SUA TAREFA: Dê continuidade ao texto sobre Paulo Nobre e o Palmeirinha a partir da última frase apresentada.

TRECHO DO TEXTO:
○ ○ ○ ○

Tio Jamil criou um problemão para a família. Frequentar arquibancadas
não estava entre os programas favoritos do pai e do irmão, 17 anos mais
velho. Paulo encontrou, então, uma cúmplice em sua mãe Taïsa (com trema
no i, homenagem do avô a uma personagem de Shakespeare). Em 1980, ela o
levou a Porto Alegre de avião para um jogo decisivo contra o
Internacional. O menino entrou em campo como mascote, ao lado dos
ídolos. Em São Paulo, o pai acreditava que eles estavam apenas passeando
pela Serra Gaúcha.
Presidente de dois clubes
Paulo Nobre se deu um presente de aniversário quando completou sete
anos. Ao lado dos amigos palmeirenses da escola, entre eles Signorini,
fundou o Palmeirinha. Um despretensioso time de crianças que marcava
jogos contra outros garotos, e hoje tem estrutura invejável: gramado –
no padrão Fifa, diz ele –, vestiários, alambrado... Tudo em sua chácara.
Um grande grupo de 30 pessoas se divide em times verde e branco para
duelos semanais, às segundas-feiras. Há regras. A equipe aceita todos os
torcedores, mas é terminantemente proibido usar qualquer peça de outro
clube brasileiro.
Desde que foi eleito no Palmeiras, Paulo Nobre não foi a nenhum jogo,
embora eles ainda aconteçam no “quintal” de sua casa. Um alívio para os
comandados. Ele já passou por todas as posições, com destaque para a
disciplina na zaga e a qualidade nas bolas paradas. Mas não devia ser
fácil jogar a seu lado.
– Nunca permiti que o Palmeirinha tirasse onda. Se jogador do meu time
metesse canetinha, chapeuzinho, ia para o banco. E não ia tomar banho,
não. Ficaria vendo o jogo até o fim. Pode chegar ao vestiário e me
quebrar de porrada, mas no campo não discute comigo. Se eu falei,
engole. Prefiro que todos tenham raiva de mim, mas continuem unidos.
Sempre fui muito disciplinador.
“Eterno presidente”, jogador, capitão e técnico. Assim se resume a
participação de Nobre no seu (literalmente) time. Questionado em tom
provocador pela reportagem se seria uma espécie de Juvenal Juvêncio do
Palmeirinha, em alusão ao estilo centralizador do presidente do São
Paulo, apenas riu. – Isso é você quem está dizendo.

○ ○ ○ ○

TRECHOS DA LISTAGEM:
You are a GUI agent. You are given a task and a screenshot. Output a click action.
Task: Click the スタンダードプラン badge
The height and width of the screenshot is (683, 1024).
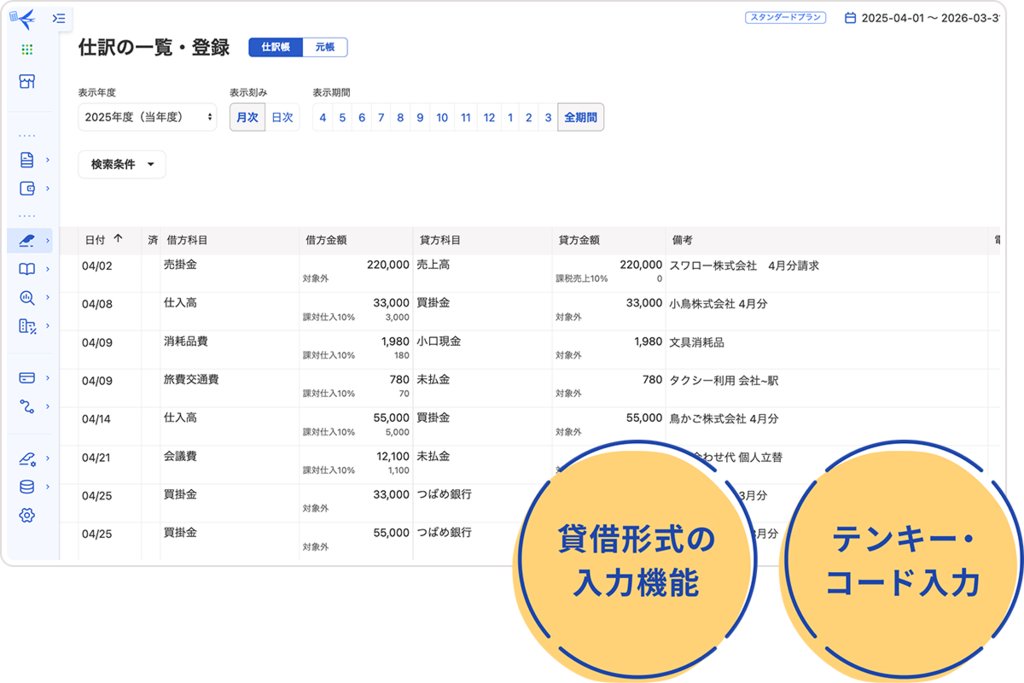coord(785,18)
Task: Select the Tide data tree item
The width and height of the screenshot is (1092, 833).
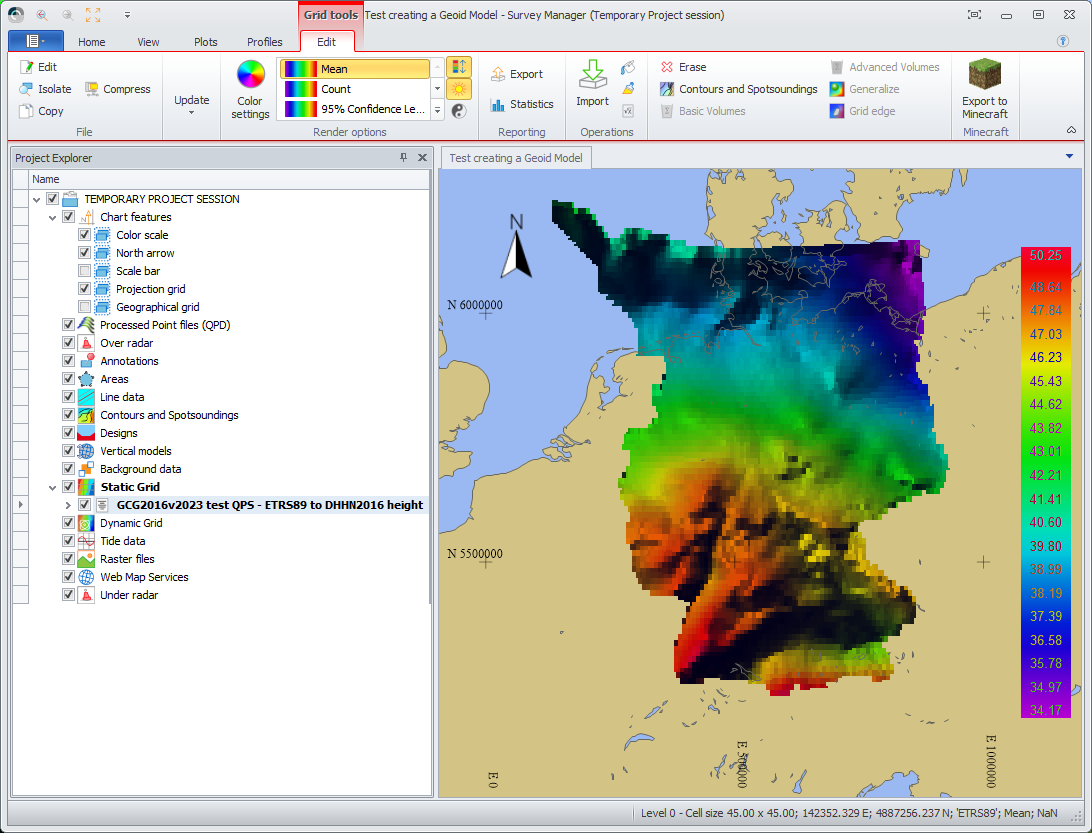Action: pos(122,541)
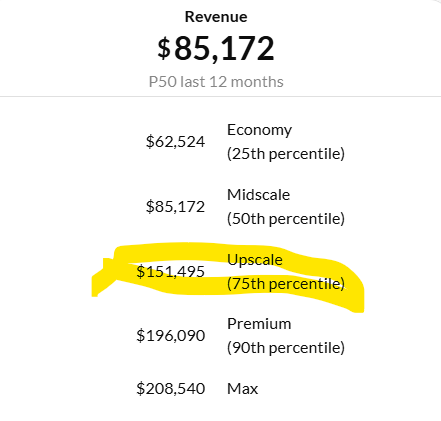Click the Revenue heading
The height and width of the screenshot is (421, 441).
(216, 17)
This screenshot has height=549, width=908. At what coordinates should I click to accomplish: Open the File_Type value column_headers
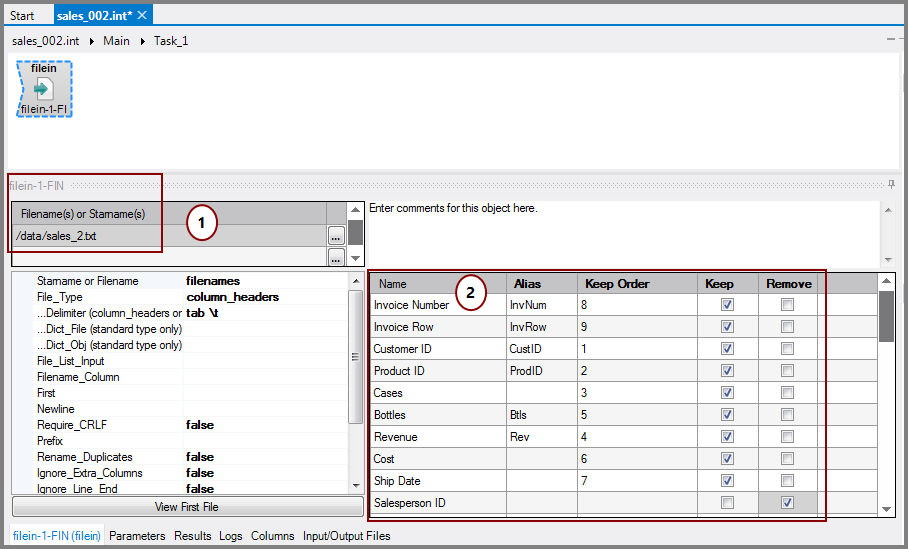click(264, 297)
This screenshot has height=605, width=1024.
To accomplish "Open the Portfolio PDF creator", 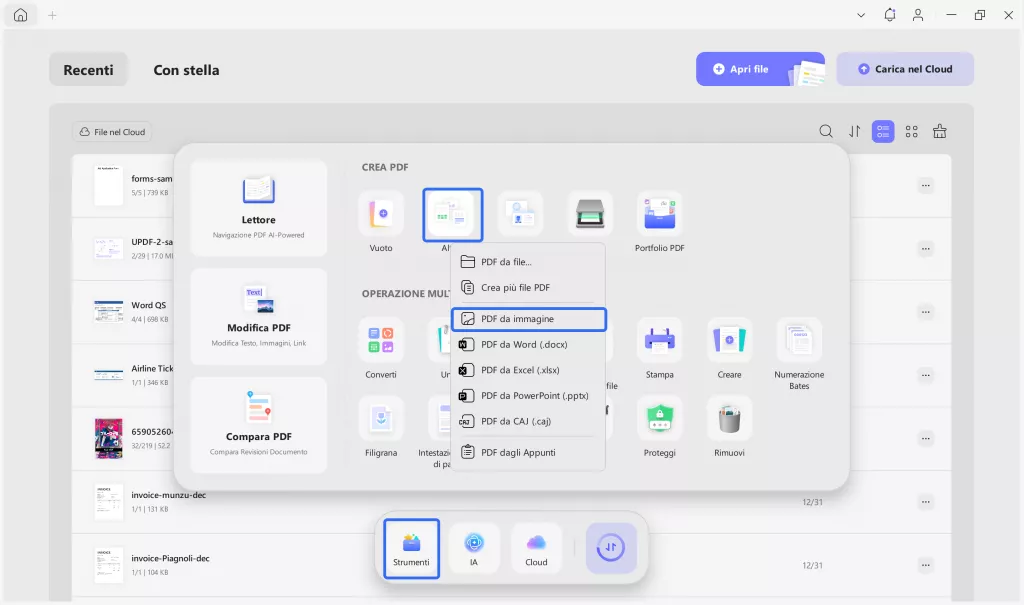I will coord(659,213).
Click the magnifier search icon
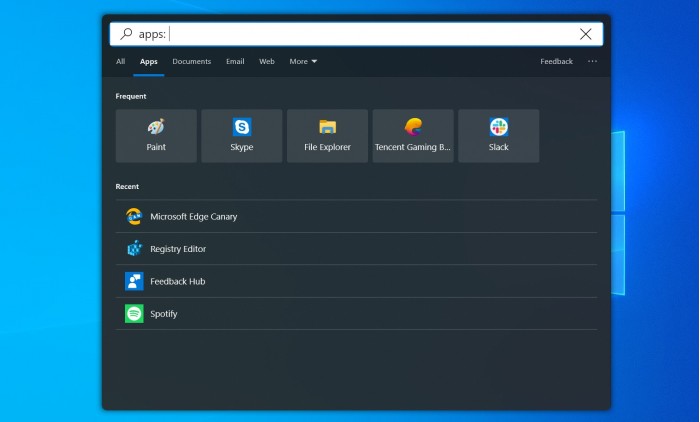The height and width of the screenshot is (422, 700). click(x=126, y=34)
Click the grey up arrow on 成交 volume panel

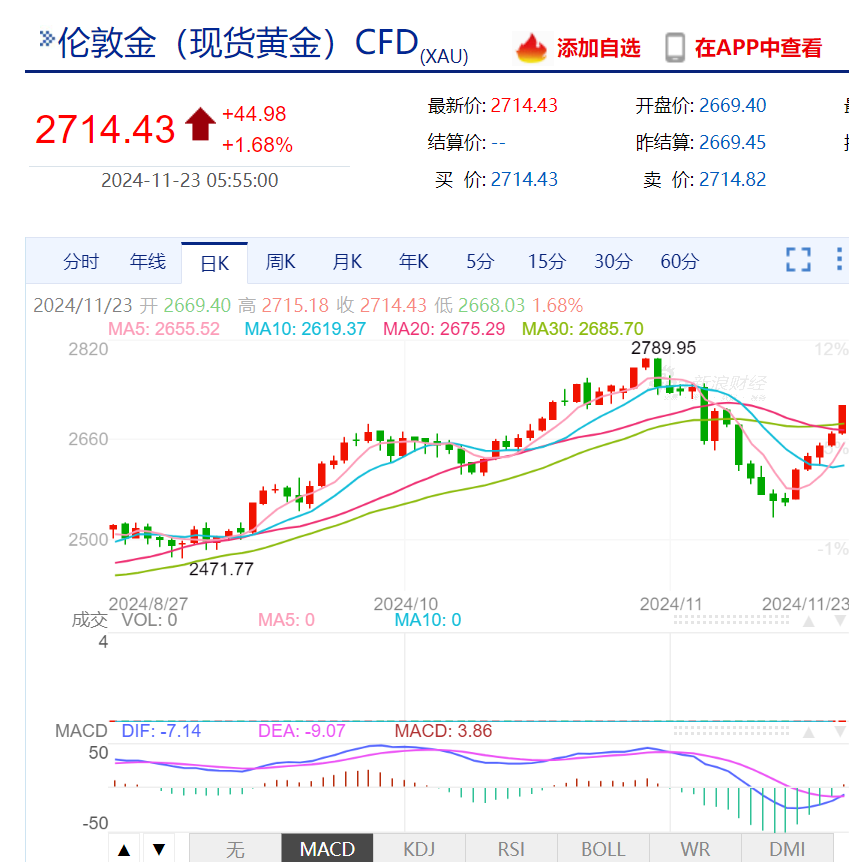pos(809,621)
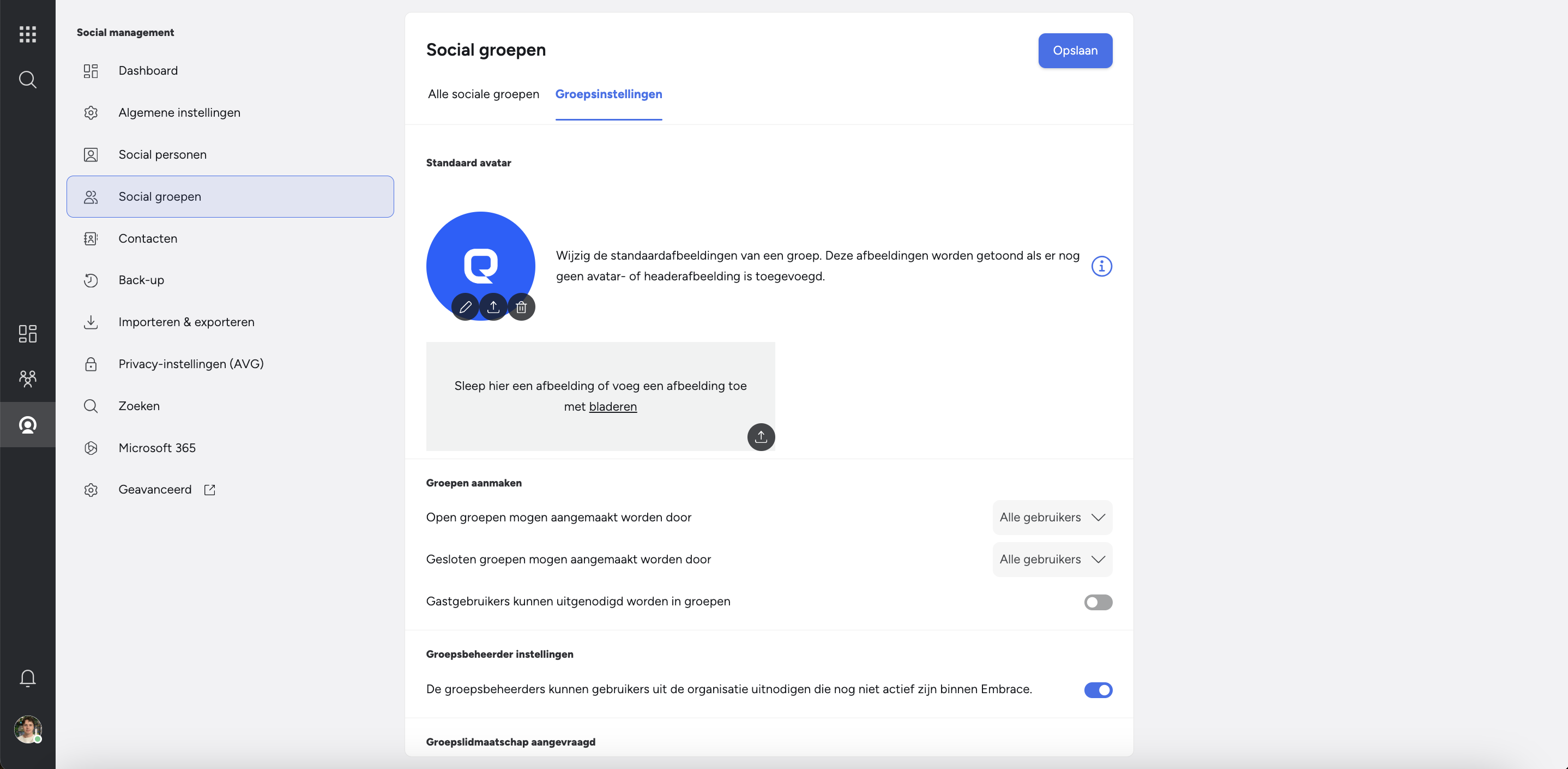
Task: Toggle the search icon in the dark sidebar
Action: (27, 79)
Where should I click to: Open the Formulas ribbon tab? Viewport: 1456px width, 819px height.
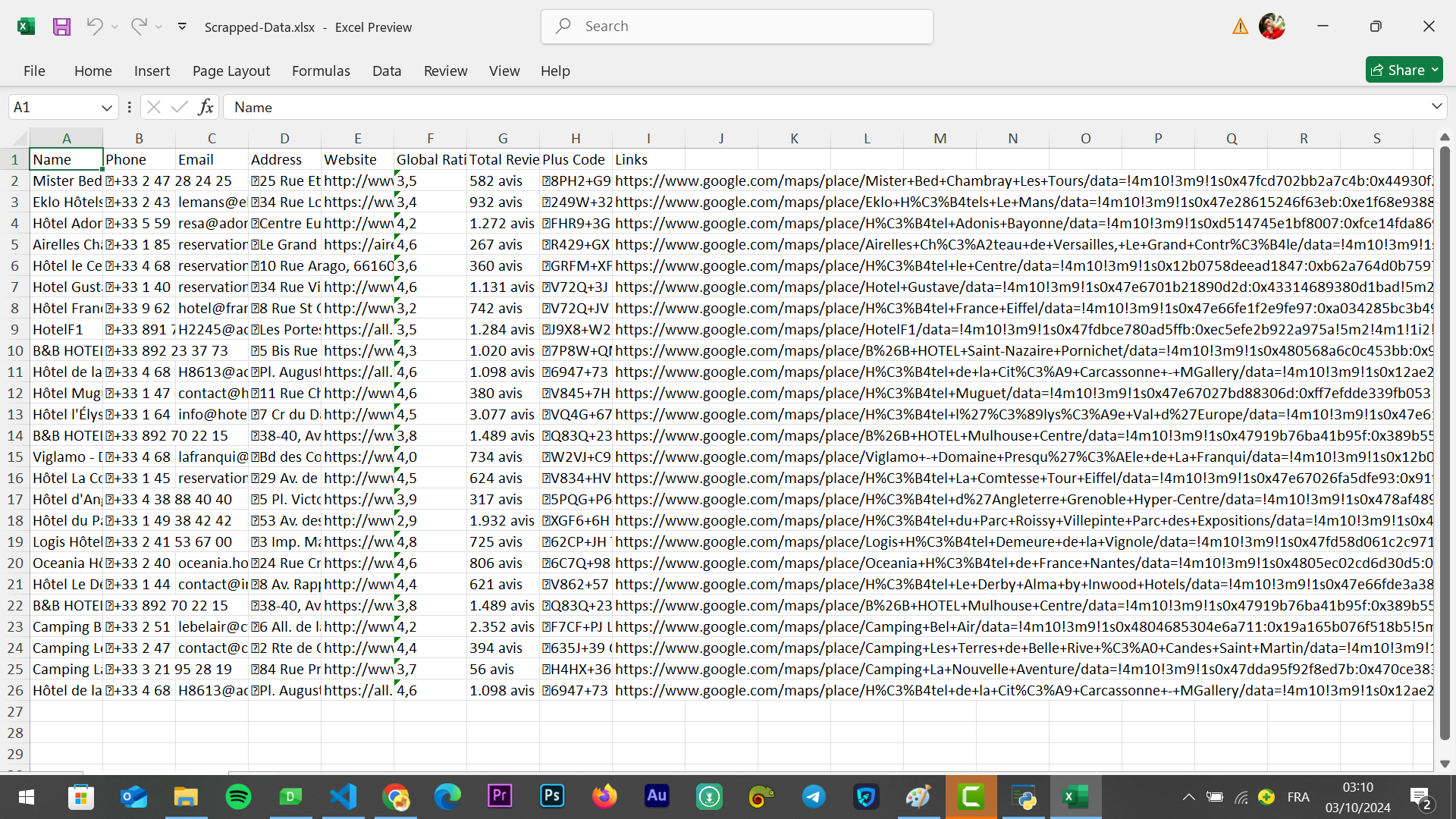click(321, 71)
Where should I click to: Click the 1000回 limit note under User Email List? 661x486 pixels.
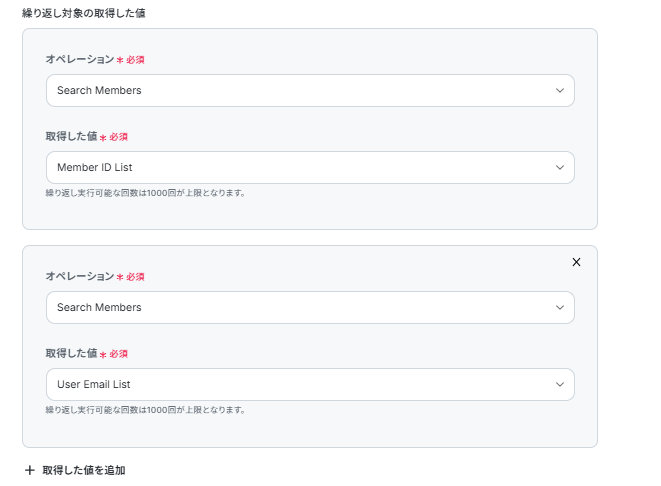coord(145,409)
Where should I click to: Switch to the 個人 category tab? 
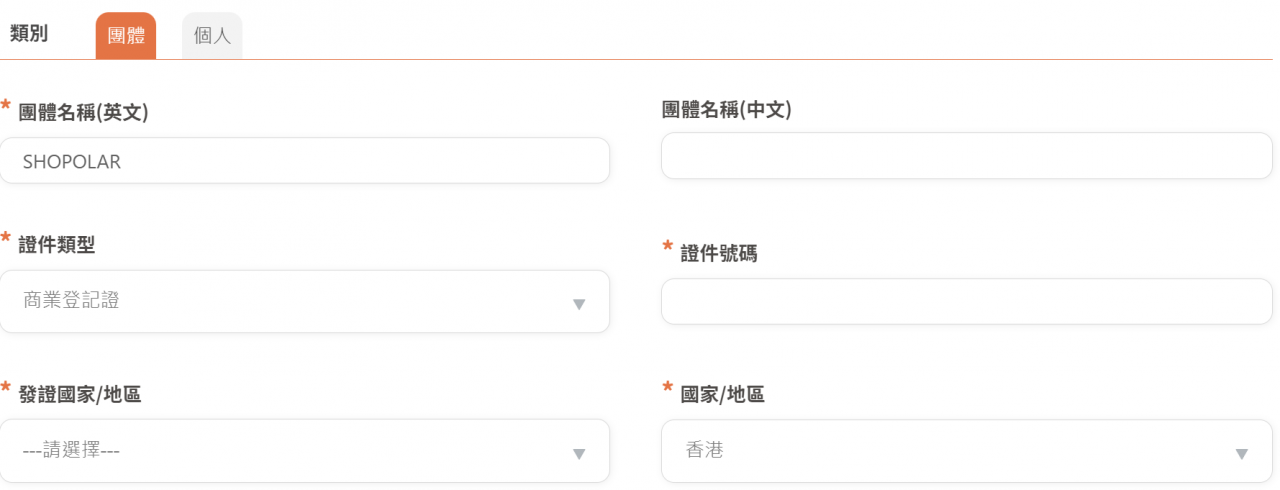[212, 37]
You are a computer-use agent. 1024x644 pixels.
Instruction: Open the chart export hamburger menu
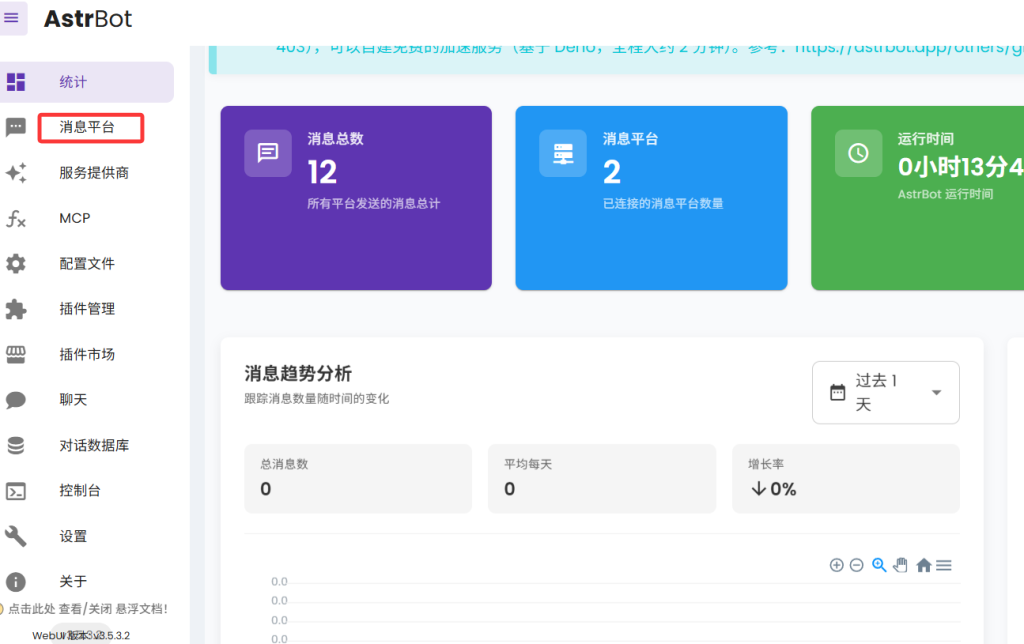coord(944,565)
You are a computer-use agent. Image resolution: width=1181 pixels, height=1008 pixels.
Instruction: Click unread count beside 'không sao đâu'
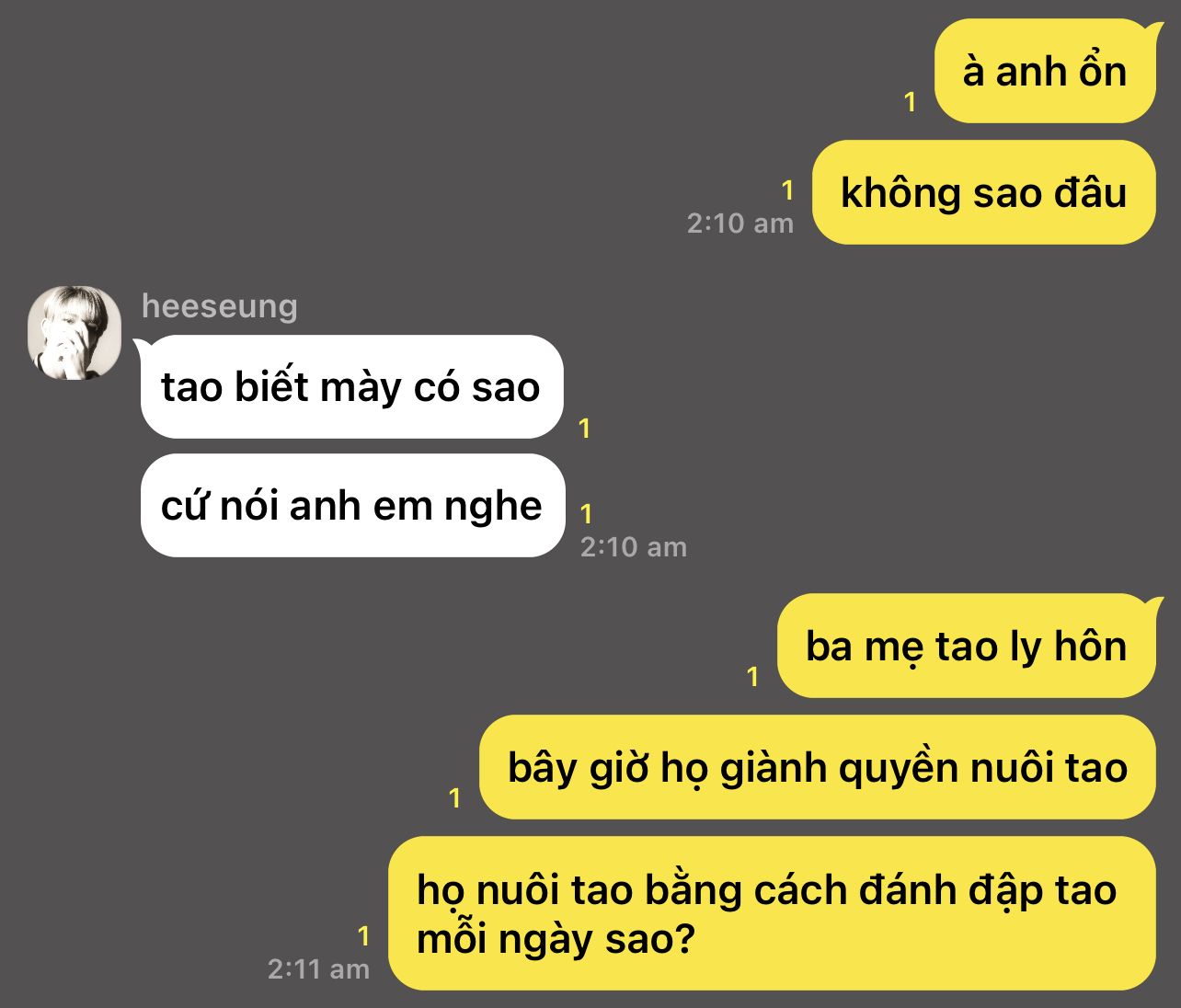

○ ○ ○ ○

RESPOSTA:
Distante de seu hobby, Nobre carrega a tatuagem de um porquinho de
braços cruzados em sua canela. É o símbolo do time. Mas orgulho mesmo
ele tem de um dos atuais jogadores do Palmeirinha: Evair.
O maior ídolo de Nobre, até então, só havia ido à sua casa em formato
de pôster. A comemoração de seu gol contra o Corinthians, na final do
Paulistão de 1993 que encerrou um período de 17 anos sem títulos, está
retratada em cinco metros. Quando Evair, em pessoa, visitou Nobre pela
primeira vez, ele não estava.
– Fizeram uma surpresa pra mim no dia de uma reunião do Conselho no Palmeiras. Fiquei p...!
Quando surgiu o Alviverde...
Hoje, Paulo Nobre preside o Palmeiras, filiado à Federação Paulista de
Futebol, comandada por Marco Polo Del Nero. Mas a relação entre eles é
antiga. Paulo foi colega de classe de sua filha Carla, e, num clube da
Granja Viana, bairro de São Paulo, jogou bola no mesmo time de seu filho
Marquinhos. Marco Polo era o técnico. Em 83, já influente no Palmeiras,
o atual presidente da FPF deu a Nobre uma ficha de sócio do clube.
O gesto começou a mudar a cabeça do rapaz. Aos poucos, ele sonhava
menos em ser jogador e mais em ser presidente. Pensamento que se
fortaleceu numa viagem aos Estados Unidos, em 1992, pouco depois de o
clube assinar parceria com a Parmalat e dar início ao período mais
vitorioso de sua história.
– Consegui uma camisa do novo patrocínio e fui ver um jogo da Seleção.
De repente vejo um cara também com a camisa. Como será que ele conseguiu
se foi tão difícil para mim? Conversamos, ele me disse que o César
levou para ele. O César era o César Sampaio, e ele era filho do Carlos
Facchina, presidente do Palmeiras.
Em 97, Facchina ajudou Nobre a se posicionar em uma chapa para
concorrer a uma vaga no Conselho. Aos 29 anos, depois de estudar a
política do clube e buscar votos entre sócios que não frequentavam o
Palmeiras, pois os mais presentes já estavam ligados a conselheiros
antigos, ele se elegeu com 29 votos. Repetiu a dose em 2001 e 2005, até
ser eleito vice-presidente e se tornar vitalício em 2007.